*AUSGANGSTEXT:*
————————

Das Schicksal führt 218 km durch das Englische Flachland

Manchmal geht alles nach Plan. Manchmal ist es besser, wenn ein Plan nicht aufgeht. Wären Tim Pentreaths Pläne des Vol-Biv Abenteuers in den Alpen aufgegangen, hätte er im Sommer 2022 weder 218 km mit seinem Gleitschirm im englischen Flachland zurückgelegt, noch hätte man ihn an der SÜDlichen Küste von England „I can actually see France! F*cking hell!“ rufen hören.

All der Ballast bleibt am Boden zurück

Es ist Freitag und Sommer in England. Tim kommt gerade aus der Schweiz zurück, wo er sein Vol-Biv Projekt mit seinen Freunden wegen einer Verletzung früher als geplant beenden musste. Der Blick in den Forecast tröstet, da sich perfekte Bedingungen für einen langen Flug durch das Englische Flachland abzeichnen. Einige Jahre zuvor hätte Tim jetzt diese freudige Nervosität gespürt, die Piloten vor Wettkämpfen oft haben. Wer es einmal in die nationalen Top 10 der XC-Piloten geschafft hat, will diesen Platz verteidigen. Heute fliegt der Engländer mit leichterem Gepäck. Er lässt den Ballast des Drucks am Boden zurück, sich mit jedem Flug immer weiter zu verbessern. An diesem Augusttag freut sich Tim einfach auf so viel Airtime wie möglich.

Plane den Flug und fliege den Plan… nicht

In der Luft ist Tim immer ganz bei sich. Für sich selbst verantwortlich sein, jede Entscheidung selbst treffen und alleine die Richtung bestimmen. Der Inbegriff von Freiheit und dieser wird auch heute den Tag bestimmen. Seine Freiheit teilt Tim nur mit seinen Freunden. Geplant wird gemeinsam, aber am Ende fliegt jeder für sich. Tims Credo: Planen ist gut, erleben ist besser. Am Startplatz angekommen lässt er sich von einer talentierten Ligapilotin inspirieren und schmiedet mit ihr ganz spontan neue Pläne. Das gemeinsame Ziel ist nun nicht mehr Eastbourne, sondern das 43 km weiter westlich gelegene Devil’s Dyke.

„Ein festes Ziel zu haben verleitet mich oft zur Detailplanung und ich bin weniger offen für spontane Richtungswechsel. Deshalb sind meine Ziele oft nur Ideen, die sich auch wieder ändern dürfen.“

Tim Pentreath

Im Labyrinth der Lufträume

Tim geht mit seinen Freunden im nord-östlich von Bristol gelegenen Örtchen Stroud in die Luft. Diese weite Strecke bis zum Ziel selbst ist schon ein ambitioniertes Vorhaben. Jetzt geht es etwa 160 km querfeldein durch ein unsichtbares Labyrinth aus Lufträumen. Dadurch kommt noch eine extra Prise Herausforderung durch ständig wechselnde Minimal- und Mindestflughöhen hinzu. Wo die Thermik für die Freunde an so mancher Stelle ein Segen wäre, so ist sie an anderen Stellen ein Fluch. Nach 90 Kilometern ist es thermisch so aktiv, dass die Gruppe mit steilen Spiralen gegen das starke Steigen arbeiten muss, um unter FL65 im grünen Bereich zu bleiben.

————————

*ROHDATEN:*
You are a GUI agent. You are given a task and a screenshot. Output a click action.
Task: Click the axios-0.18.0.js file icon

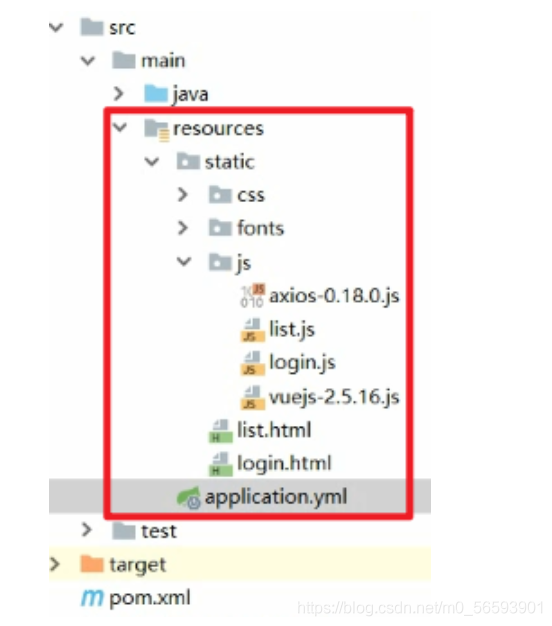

————————

*AUFGABEN:*
1. Übertragen Sie den Satz „Heute fliegt der Engländer mit leichterem Gepäck.“ aus dem Text über den Gleitschirmflug ins Englische.
2. Führen Sie den Text über den Gleitschirmflug im Anschluss an seinen letzten Satz weiter.

*LÖSUNGEN:*
1. Today the Englishman flies with lighter baggage.

2.
Vom Low Save in Richtung Cloudbase

Das Fliegen in diesen aktiven Bedingungen erfordert viel Erfahrung und Technik. Über Petersfield verlieren Tim und seine Freunde mit jedem Meter wertvolle Höhe. Etwa 140 m über Grund trennen sich die Wege der Freunde über einer kleinen Farm. Auch Tim ist mental schon bei der Landung, doch nach über 30 Jahren Fliegerei bringt ihn nur noch wenig aus der Ruhe. So gelingt ihm in allerletzter Sekunde der Low Save. Und was für einer: Über 1200 m dreht er auf. Hoch oben angekommen wird dem ehemaligen Ligapiloten jetzt allerdings schnell klar, dass Devil’s Dyke durch die Windbedingungen und seine Position keine Option mehr ist. Seine Vorliebe für spontane Richtungswechsel stellt Tim erneut unter Beweis und nimmt sein Ursprungsziel Eastbourne wieder ins Visier. So bahnt er sich seinen Flugweg weiter in Richtung Küste. Das Meer schon in Sichtweite.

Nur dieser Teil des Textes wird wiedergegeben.